Fox News Story B0131 [Looney Lens – Outtakes. 1924-06-24]
DCP. D.: 5’. Bn
Film Notes
In the spring of 1924, cameraman Alfred Dillimtash Brick and the Fox News crew in New York City started filming the Looney Lens series for Fox newsreels, which today survives only in outtakes and partially edited footage. The spirit of these films is aptly described in a Fox library index card: “crazy cameraman with a looney lens let loose in mad Manhattan finds the city all jazzed up”. By using trick photography, various glass filters, and a mirror ball, Brick and his colleagues go around town and shoot footage in different locations, from affluent Fifth Avenue to working-class Tenth Avenue, providing a lighthearted portrait of New York City. Streets bustling with people, cars, streetcars, as well as with old-fashioned horse-drawn carriages, are photographed in wide angles, well-known buildings – the Woolworth building in Lower Broadway was then the world’s tallest – spin around and bend, and bodies and faces are pulled out of shape with amusing effects.
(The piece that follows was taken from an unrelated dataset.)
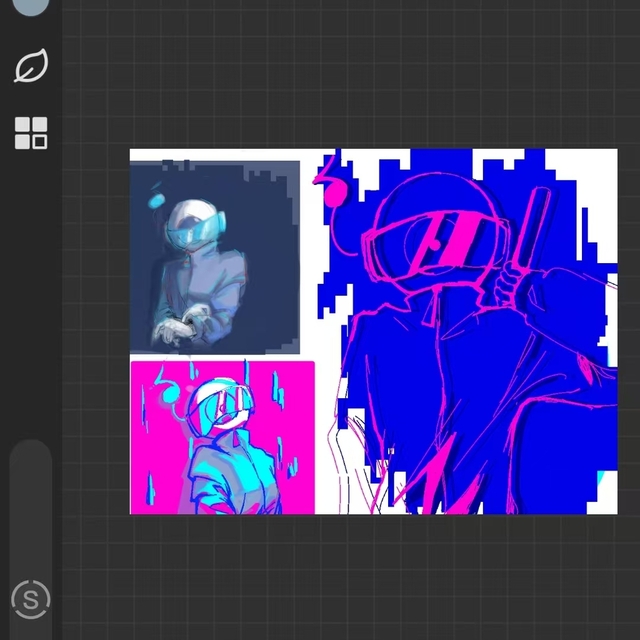Open the leaf-shaped brush icon
640x640 pixels.
click(31, 67)
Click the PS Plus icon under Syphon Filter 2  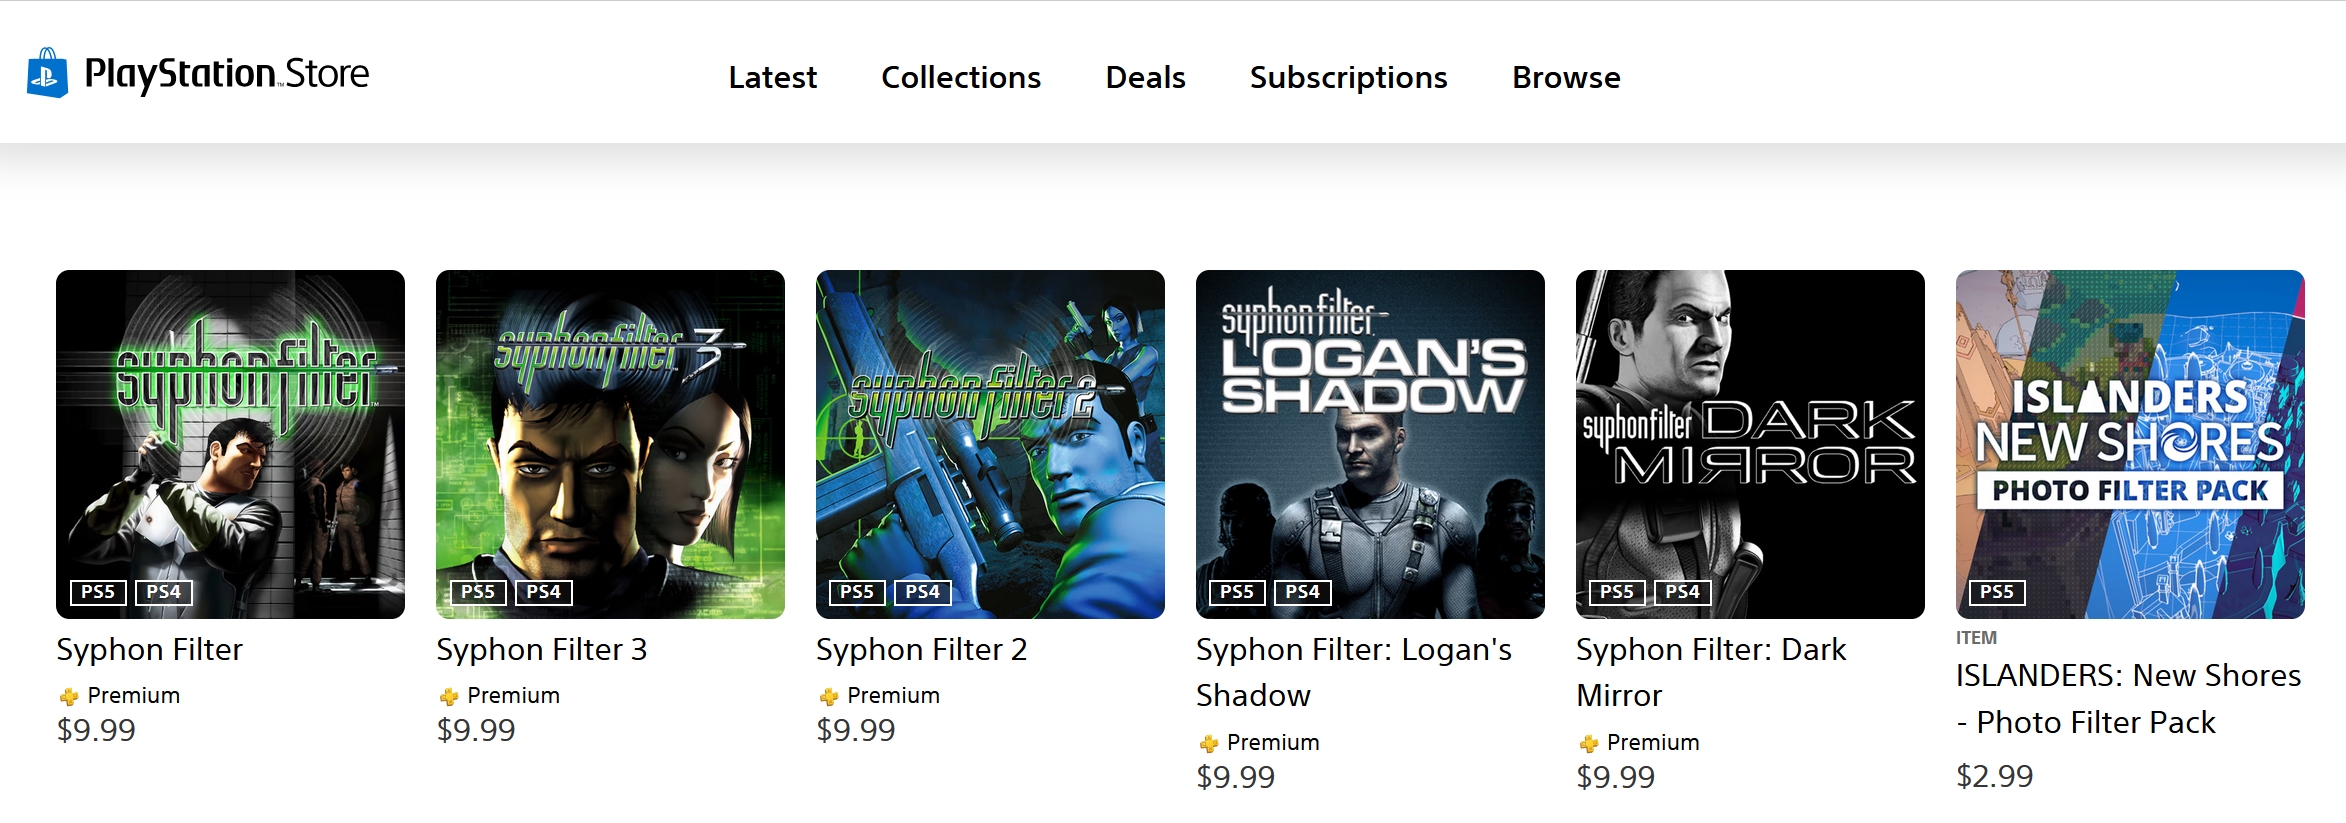pyautogui.click(x=829, y=696)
The Fox crew dodges the traffic and play around in front of the camera. In the mirror ball stunt, they engage in a curious pas de deux: the camera is behind them, recording their reflected image. Al Brick went on to become one of Fox’s top cameramen, and two decades later he would make headlines as the only cameraman to shoot footage of the 1941 Japanese attack on Pearl Harbor.